==== Text block ====

Re: [boost] [gsoc] boost.simd news from the front.

11 Jun 2011

      On 11/06/2011 17:42, David A. Greene wrote:
...
Mathias Gaunard<mathias.gaunard@ens-lyon.org>  writes:
...
...
Register allocation.
But that's not where the difficult work is.
Right, NP-complete problems are not difficult.

It's not really a problem when you're doing a small function in 
isolation, but we want all the functions to be inlineable (and most of 
them to be inlined), and we don't know in advance whether we need to 
copy the operands, which registers will be used and which will be 
available, etc.
...
...
...
...
Currently we support all SSEx familly, all AMD specific stuff and
Altivec for PPC and Cell adn we have a protocol to extend that.
How many different implementations of DGEMM do you have for x86?  I have
seen libraries with 10-20.
That's because they don't have generic programming, which would allow
them to generate all variants with a single generic core and some
meta-programming.
No.  No, no, no.  These implementations are vastly different.  It's not
simply a matter of changing vector lenght.
...
We work with the LAPACK people, and some of them have realized that
the things we do with metaprogramming could be very interesting to
them, but we haven't had any research opportunity to start a project
on this yet.
I'm not saying boost.simd is never useful.  I'm saying the claims made
about it seem overblown.
What I was saying about usage of meta-programming applied to the writing 
of adaptive and fast linear algebra primitives is completely unrelated 
to Boost.SIMD, albeit it could use it.
...
...
...
- Write it using the operator overloads provided by boost.simd.  Note
    that the programmer will have to take into account various
    combinations of matrix size and alignment, target microarchitecture
    and ISA and will probably have to code many different versions.
Shouldn't you just need the cache line size? This is something we
provide as well.
Nope.  It's a LOT more complicated than that.
Well, as far as I know, the only platform-specific stuff you do for 
matrix multiplication apart from vectorization is loop tiling.

Can your magic compiler guarantee it will do a perfect job at this, with 
a cache size only known at runtime?
...
...
C++ metaprogramming *is* a autotuning framework.
To a degree.  How do you do different loop restructurings using the
library?
I suggest you read some basic literature on what you can do with 
templates, in particular Todd Veldhuizen's "Active Libraries: Rethinking 
the roles of compilers and libraries"

<http://citeseerx.ist.psu.edu/viewdoc/download?doi=10.1.1.40.8031&rep=rep1&type=pdf>
...
...
The most little of things can prevents them from vectorizing. Sure, if
you add a few restrict there, a few pragmas elsewhere, some specific
compiling options tied to floating point, you might be able to get the
system to kick in.
Yep.  And that's a LOT easier the hand-restructuring loops and writing
vector code manually.
I may not want to set the floating point options for my whole 
translation unit.

And if I had some pragmas just around the bit I want, that starts to 
look like explicit vectorization.

Our goal with Boost.SIMD is not to write vector code manually (you don't 
go down to the instruction level), but rather to allow to make 
vectorization explicit (you describe a set of operations on operands 
whose types are vectors).
...
...
But my personal belief is that automatic parallelization of arbitrary
code is an approach doomed to failure.
Then HPC has been failing for 30 years.
That's funny, because a huge portion of HPC people seems to be busy 
recoding stuff for multicore and GPU.

How come they have to rewrite it since we have automatic parallelization 
solutions? Surely they can just input their old C code to their compiler 
and get optimal SIMD+OpenMP+MPI+CUDA as output.

==== Excerpted records ====

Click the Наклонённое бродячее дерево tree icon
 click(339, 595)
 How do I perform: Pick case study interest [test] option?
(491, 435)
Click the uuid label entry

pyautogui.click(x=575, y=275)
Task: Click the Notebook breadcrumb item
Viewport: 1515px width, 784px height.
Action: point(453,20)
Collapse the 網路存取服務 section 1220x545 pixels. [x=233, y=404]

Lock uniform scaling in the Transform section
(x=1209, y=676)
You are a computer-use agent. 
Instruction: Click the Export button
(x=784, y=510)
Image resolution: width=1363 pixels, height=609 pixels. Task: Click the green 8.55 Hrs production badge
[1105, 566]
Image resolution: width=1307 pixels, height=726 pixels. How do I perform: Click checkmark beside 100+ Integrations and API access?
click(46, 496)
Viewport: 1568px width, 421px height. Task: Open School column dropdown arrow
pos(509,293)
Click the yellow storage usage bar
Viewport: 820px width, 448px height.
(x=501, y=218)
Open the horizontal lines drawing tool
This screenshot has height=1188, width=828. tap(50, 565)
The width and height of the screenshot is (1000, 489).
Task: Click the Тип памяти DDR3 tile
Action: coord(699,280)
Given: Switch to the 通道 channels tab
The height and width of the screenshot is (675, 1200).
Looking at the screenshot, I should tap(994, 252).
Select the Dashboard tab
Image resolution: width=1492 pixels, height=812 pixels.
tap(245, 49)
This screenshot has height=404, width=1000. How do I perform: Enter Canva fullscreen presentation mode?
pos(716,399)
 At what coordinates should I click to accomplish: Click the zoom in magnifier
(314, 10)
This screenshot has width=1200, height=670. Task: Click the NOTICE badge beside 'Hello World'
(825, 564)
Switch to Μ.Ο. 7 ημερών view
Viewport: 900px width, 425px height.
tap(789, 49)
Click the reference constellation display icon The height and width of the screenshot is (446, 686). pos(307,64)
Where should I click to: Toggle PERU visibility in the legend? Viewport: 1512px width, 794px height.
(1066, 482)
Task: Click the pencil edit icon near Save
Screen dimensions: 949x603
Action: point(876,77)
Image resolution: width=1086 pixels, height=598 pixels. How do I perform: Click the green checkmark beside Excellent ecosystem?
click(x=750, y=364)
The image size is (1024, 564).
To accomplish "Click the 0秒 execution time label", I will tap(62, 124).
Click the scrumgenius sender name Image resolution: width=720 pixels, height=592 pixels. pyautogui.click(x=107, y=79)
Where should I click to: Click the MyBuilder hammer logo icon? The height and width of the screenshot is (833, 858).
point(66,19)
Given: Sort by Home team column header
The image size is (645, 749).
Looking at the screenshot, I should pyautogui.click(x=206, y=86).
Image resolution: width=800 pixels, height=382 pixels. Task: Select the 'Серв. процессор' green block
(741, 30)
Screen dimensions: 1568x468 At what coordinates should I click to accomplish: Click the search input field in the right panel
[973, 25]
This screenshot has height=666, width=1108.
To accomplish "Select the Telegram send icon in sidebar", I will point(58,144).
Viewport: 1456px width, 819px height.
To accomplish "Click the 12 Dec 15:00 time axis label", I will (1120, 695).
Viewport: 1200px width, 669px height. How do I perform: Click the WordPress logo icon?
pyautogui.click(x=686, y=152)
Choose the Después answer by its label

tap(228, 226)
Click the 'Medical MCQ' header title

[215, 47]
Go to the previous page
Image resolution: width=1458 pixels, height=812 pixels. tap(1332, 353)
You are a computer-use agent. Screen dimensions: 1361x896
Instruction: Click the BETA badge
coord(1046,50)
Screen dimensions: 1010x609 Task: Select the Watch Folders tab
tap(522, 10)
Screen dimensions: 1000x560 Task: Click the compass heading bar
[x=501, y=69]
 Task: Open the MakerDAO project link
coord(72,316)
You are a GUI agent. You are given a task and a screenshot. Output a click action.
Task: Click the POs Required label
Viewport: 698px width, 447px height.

====

→ Exercise requirements:
Continue the Boost.SIMD mailing-list thread from where it stops.

→ Solved problem:
Their monolithic do-it-all state-of-the-art compiler provided by their 
hardware vendor takes care of everything they should need, and is able 
to predict all of the best solutions, right?

Actually, I suppose it works fairly well with old Fortran code.
Yet all of these people found reasons that made them want to use the 
tools themselves directly.

And CUDA, which is arguably hugely popular these days, requires people 
to write their algorithms in terms of the kernel abstraction. It 
wouldn't be able to just work well with arbitrary C code. And still, I 
understand it's still fairly complicated for the compiler to make this 
work well, despite the imposed coding paradigms.

Automatic parallelization solutions are nice to have. Like all compiler 
optimizations, it's a best effort thing. But when you really need the 
power, you've got to go get it yourself.
At least that's my opinion.
...
...
Programming is about making things explicit using the right language
for the task.
Programming is about programmer productivity.
Productivity implies a product.
What matters in a product is that it fulfills the requirements.

If my requirements are to use some hardware -- not necessarily limited 
to a single architecture -- to the best of their abilities, I'm better 
off describing my code in the way most fit for that hardware than 
betting everything on the fact the automatic code restructuration of the 
compiler will allow me to do that.

When compilers start to guarantee some optimizations, maybe it will change.
But the feedback I gathered from compiler people is that they could not 
guarantee certain types of transformations would be consistently applied 
regardless of data size; running the passes in different order could 
yield better or worse results, same with running them multiple times etc.

Compilers just give "some" optimization, there is no formalism behind 
that can prove it will always reduce certain patterns. Having a 
fully-optimized program still requires explicitly doing it so.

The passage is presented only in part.